*Exercise input*

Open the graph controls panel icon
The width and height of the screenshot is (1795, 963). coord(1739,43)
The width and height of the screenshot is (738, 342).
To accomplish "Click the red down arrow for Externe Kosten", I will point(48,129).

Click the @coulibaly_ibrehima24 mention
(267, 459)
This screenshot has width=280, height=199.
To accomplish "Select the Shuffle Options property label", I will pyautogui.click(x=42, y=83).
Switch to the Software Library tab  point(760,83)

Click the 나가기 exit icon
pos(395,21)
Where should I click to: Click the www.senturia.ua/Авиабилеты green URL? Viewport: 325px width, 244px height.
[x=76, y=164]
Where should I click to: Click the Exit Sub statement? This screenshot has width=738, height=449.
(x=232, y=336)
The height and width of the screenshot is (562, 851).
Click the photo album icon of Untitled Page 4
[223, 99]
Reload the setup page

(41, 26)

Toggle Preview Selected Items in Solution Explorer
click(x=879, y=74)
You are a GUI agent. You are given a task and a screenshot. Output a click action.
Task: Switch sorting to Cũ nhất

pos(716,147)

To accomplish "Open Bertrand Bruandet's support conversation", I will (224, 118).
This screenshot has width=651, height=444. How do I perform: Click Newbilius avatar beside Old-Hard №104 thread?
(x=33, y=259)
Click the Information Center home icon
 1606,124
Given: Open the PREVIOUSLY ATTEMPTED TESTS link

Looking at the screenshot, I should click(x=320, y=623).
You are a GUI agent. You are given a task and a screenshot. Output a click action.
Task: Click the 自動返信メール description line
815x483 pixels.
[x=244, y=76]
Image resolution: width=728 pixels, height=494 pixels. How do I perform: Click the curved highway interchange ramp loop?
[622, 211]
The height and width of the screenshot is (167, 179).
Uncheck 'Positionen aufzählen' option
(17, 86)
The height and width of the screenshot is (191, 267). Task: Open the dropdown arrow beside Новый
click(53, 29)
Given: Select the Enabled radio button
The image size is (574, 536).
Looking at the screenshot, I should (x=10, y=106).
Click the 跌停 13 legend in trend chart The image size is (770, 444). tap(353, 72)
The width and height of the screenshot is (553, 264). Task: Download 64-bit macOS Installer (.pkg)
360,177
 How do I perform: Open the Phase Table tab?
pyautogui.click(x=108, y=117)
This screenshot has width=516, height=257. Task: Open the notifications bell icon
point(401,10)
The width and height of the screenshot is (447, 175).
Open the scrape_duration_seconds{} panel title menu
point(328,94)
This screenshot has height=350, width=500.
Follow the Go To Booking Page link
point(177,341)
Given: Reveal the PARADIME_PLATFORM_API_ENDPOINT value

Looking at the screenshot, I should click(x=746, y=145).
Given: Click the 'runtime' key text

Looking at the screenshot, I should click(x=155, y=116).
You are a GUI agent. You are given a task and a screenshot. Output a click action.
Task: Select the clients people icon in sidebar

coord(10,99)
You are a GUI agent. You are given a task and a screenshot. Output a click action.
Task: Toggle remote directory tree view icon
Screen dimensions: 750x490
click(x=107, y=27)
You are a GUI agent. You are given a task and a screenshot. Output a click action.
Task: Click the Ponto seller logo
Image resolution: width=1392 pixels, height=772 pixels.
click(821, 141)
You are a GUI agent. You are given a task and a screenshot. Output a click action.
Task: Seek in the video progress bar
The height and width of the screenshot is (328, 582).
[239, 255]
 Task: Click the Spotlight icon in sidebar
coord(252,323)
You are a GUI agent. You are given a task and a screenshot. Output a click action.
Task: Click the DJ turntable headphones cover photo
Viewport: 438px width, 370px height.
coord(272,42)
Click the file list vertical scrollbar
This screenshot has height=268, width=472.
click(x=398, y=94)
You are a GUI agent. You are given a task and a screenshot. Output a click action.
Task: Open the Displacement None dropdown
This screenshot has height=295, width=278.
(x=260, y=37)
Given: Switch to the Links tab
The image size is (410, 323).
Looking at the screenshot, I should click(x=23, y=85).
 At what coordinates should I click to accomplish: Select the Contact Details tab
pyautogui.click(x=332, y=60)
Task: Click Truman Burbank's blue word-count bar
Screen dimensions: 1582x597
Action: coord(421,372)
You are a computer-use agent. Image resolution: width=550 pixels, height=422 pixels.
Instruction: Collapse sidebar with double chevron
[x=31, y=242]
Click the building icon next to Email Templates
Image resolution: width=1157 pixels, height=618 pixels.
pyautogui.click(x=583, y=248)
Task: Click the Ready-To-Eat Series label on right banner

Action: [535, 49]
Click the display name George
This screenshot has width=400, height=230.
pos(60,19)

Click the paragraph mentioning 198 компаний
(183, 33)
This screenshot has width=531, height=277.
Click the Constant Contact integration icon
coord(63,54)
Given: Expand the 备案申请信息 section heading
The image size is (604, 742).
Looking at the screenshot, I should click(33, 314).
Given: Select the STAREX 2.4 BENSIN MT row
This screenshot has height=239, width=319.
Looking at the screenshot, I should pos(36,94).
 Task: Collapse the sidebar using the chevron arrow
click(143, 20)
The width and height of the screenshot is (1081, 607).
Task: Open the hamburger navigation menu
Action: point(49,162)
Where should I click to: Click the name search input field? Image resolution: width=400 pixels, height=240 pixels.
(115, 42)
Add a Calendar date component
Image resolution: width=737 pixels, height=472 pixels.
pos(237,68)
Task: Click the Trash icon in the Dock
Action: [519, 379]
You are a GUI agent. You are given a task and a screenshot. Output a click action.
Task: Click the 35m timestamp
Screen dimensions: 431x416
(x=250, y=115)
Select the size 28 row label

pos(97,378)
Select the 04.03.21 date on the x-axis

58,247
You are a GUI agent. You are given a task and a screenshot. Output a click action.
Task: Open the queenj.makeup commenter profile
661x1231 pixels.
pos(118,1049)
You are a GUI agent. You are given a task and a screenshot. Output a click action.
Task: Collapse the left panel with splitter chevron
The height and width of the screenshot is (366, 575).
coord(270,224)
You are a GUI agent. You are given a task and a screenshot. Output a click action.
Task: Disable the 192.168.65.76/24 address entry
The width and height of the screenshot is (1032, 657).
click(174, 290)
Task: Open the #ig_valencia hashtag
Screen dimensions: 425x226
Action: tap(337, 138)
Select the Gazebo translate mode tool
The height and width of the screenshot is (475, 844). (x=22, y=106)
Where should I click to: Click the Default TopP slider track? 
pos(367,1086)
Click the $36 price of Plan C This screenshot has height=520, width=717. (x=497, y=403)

*Problem requirements*
Nothing is to be left out when the listing is copied, and every line must match exactly.

*Result*
Open the graph controls panel icon
The width and height of the screenshot is (1795, 963). coord(1739,43)
The width and height of the screenshot is (738, 342).
To accomplish "Click the red down arrow for Externe Kosten", I will point(48,129).

Click the @coulibaly_ibrehima24 mention
(267, 459)
This screenshot has width=280, height=199.
To accomplish "Select the Shuffle Options property label", I will pyautogui.click(x=42, y=83).
Switch to the Software Library tab  point(760,83)

Click the 나가기 exit icon
pos(395,21)
Where should I click to: Click the www.senturia.ua/Авиабилеты green URL? Viewport: 325px width, 244px height.
[x=76, y=164]
Where should I click to: Click the Exit Sub statement? This screenshot has width=738, height=449.
(x=232, y=336)
The height and width of the screenshot is (562, 851).
Click the photo album icon of Untitled Page 4
[223, 99]
Reload the setup page

(41, 26)

Toggle Preview Selected Items in Solution Explorer
click(x=879, y=74)
You are a GUI agent. You are given a task and a screenshot. Output a click action.
Task: Switch sorting to Cũ nhất

pos(716,147)

To accomplish "Open Bertrand Bruandet's support conversation", I will (224, 118).
This screenshot has width=651, height=444. How do I perform: Click Newbilius avatar beside Old-Hard №104 thread?
(x=33, y=259)
Click the Information Center home icon
 1606,124
Given: Open the PREVIOUSLY ATTEMPTED TESTS link

Looking at the screenshot, I should click(x=320, y=623).
You are a GUI agent. You are given a task and a screenshot. Output a click action.
Task: Click the 自動返信メール description line
815x483 pixels.
[x=244, y=76]
Image resolution: width=728 pixels, height=494 pixels. How do I perform: Click the curved highway interchange ramp loop?
[622, 211]
The height and width of the screenshot is (167, 179).
Uncheck 'Positionen aufzählen' option
(17, 86)
The height and width of the screenshot is (191, 267). Task: Open the dropdown arrow beside Новый
click(53, 29)
Given: Select the Enabled radio button
The image size is (574, 536).
Looking at the screenshot, I should (x=10, y=106).
Click the 跌停 13 legend in trend chart The image size is (770, 444). tap(353, 72)
The width and height of the screenshot is (553, 264). Task: Download 64-bit macOS Installer (.pkg)
360,177
 How do I perform: Open the Phase Table tab?
pyautogui.click(x=108, y=117)
This screenshot has width=516, height=257. Task: Open the notifications bell icon
point(401,10)
The width and height of the screenshot is (447, 175).
Open the scrape_duration_seconds{} panel title menu
point(328,94)
This screenshot has height=350, width=500.
Follow the Go To Booking Page link
point(177,341)
Given: Reveal the PARADIME_PLATFORM_API_ENDPOINT value

Looking at the screenshot, I should click(x=746, y=145).
Given: Click the 'runtime' key text

Looking at the screenshot, I should click(x=155, y=116).
You are a GUI agent. You are given a task and a screenshot. Output a click action.
Task: Select the clients people icon in sidebar

coord(10,99)
You are a GUI agent. You are given a task and a screenshot. Output a click action.
Task: Toggle remote directory tree view icon
Screen dimensions: 750x490
click(x=107, y=27)
You are a GUI agent. You are given a task and a screenshot. Output a click action.
Task: Click the Ponto seller logo
Image resolution: width=1392 pixels, height=772 pixels.
click(821, 141)
You are a GUI agent. You are given a task and a screenshot. Output a click action.
Task: Seek in the video progress bar
The height and width of the screenshot is (328, 582).
[239, 255]
 Task: Click the Spotlight icon in sidebar
coord(252,323)
You are a GUI agent. You are given a task and a screenshot. Output a click action.
Task: Click the DJ turntable headphones cover photo
Viewport: 438px width, 370px height.
coord(272,42)
Click the file list vertical scrollbar
This screenshot has height=268, width=472.
click(x=398, y=94)
You are a GUI agent. You are given a task and a screenshot. Output a click action.
Task: Open the Displacement None dropdown
This screenshot has height=295, width=278.
(x=260, y=37)
Given: Switch to the Links tab
The image size is (410, 323).
Looking at the screenshot, I should click(x=23, y=85).
 At what coordinates should I click to accomplish: Select the Contact Details tab
pyautogui.click(x=332, y=60)
Task: Click Truman Burbank's blue word-count bar
Screen dimensions: 1582x597
Action: coord(421,372)
You are a computer-use agent. Image resolution: width=550 pixels, height=422 pixels.
Instruction: Collapse sidebar with double chevron
[x=31, y=242]
Click the building icon next to Email Templates
Image resolution: width=1157 pixels, height=618 pixels.
pyautogui.click(x=583, y=248)
Task: Click the Ready-To-Eat Series label on right banner

Action: [535, 49]
Click the display name George
This screenshot has width=400, height=230.
pos(60,19)

Click the paragraph mentioning 198 компаний
(183, 33)
This screenshot has width=531, height=277.
Click the Constant Contact integration icon
coord(63,54)
Given: Expand the 备案申请信息 section heading
The image size is (604, 742).
Looking at the screenshot, I should click(33, 314).
Given: Select the STAREX 2.4 BENSIN MT row
This screenshot has height=239, width=319.
Looking at the screenshot, I should pos(36,94).
 Task: Collapse the sidebar using the chevron arrow
click(143, 20)
The width and height of the screenshot is (1081, 607).
Task: Open the hamburger navigation menu
Action: point(49,162)
Where should I click to: Click the name search input field? Image resolution: width=400 pixels, height=240 pixels.
(115, 42)
Add a Calendar date component
Image resolution: width=737 pixels, height=472 pixels.
pos(237,68)
Task: Click the Trash icon in the Dock
Action: [519, 379]
You are a GUI agent. You are given a task and a screenshot. Output a click action.
Task: Click the 35m timestamp
Screen dimensions: 431x416
(x=250, y=115)
Select the size 28 row label

pos(97,378)
Select the 04.03.21 date on the x-axis

58,247
You are a GUI agent. You are given a task and a screenshot. Output a click action.
Task: Open the queenj.makeup commenter profile
661x1231 pixels.
pos(118,1049)
You are a GUI agent. You are given a task and a screenshot. Output a click action.
Task: Collapse the left panel with splitter chevron
The height and width of the screenshot is (366, 575).
coord(270,224)
You are a GUI agent. You are given a task and a screenshot. Output a click action.
Task: Disable the 192.168.65.76/24 address entry
The width and height of the screenshot is (1032, 657).
click(174, 290)
Task: Open the #ig_valencia hashtag
Screen dimensions: 425x226
Action: tap(337, 138)
Select the Gazebo translate mode tool
The height and width of the screenshot is (475, 844). (x=22, y=106)
Where should I click to: Click the Default TopP slider track? 
pos(367,1086)
Click the $36 price of Plan C This screenshot has height=520, width=717. (x=497, y=403)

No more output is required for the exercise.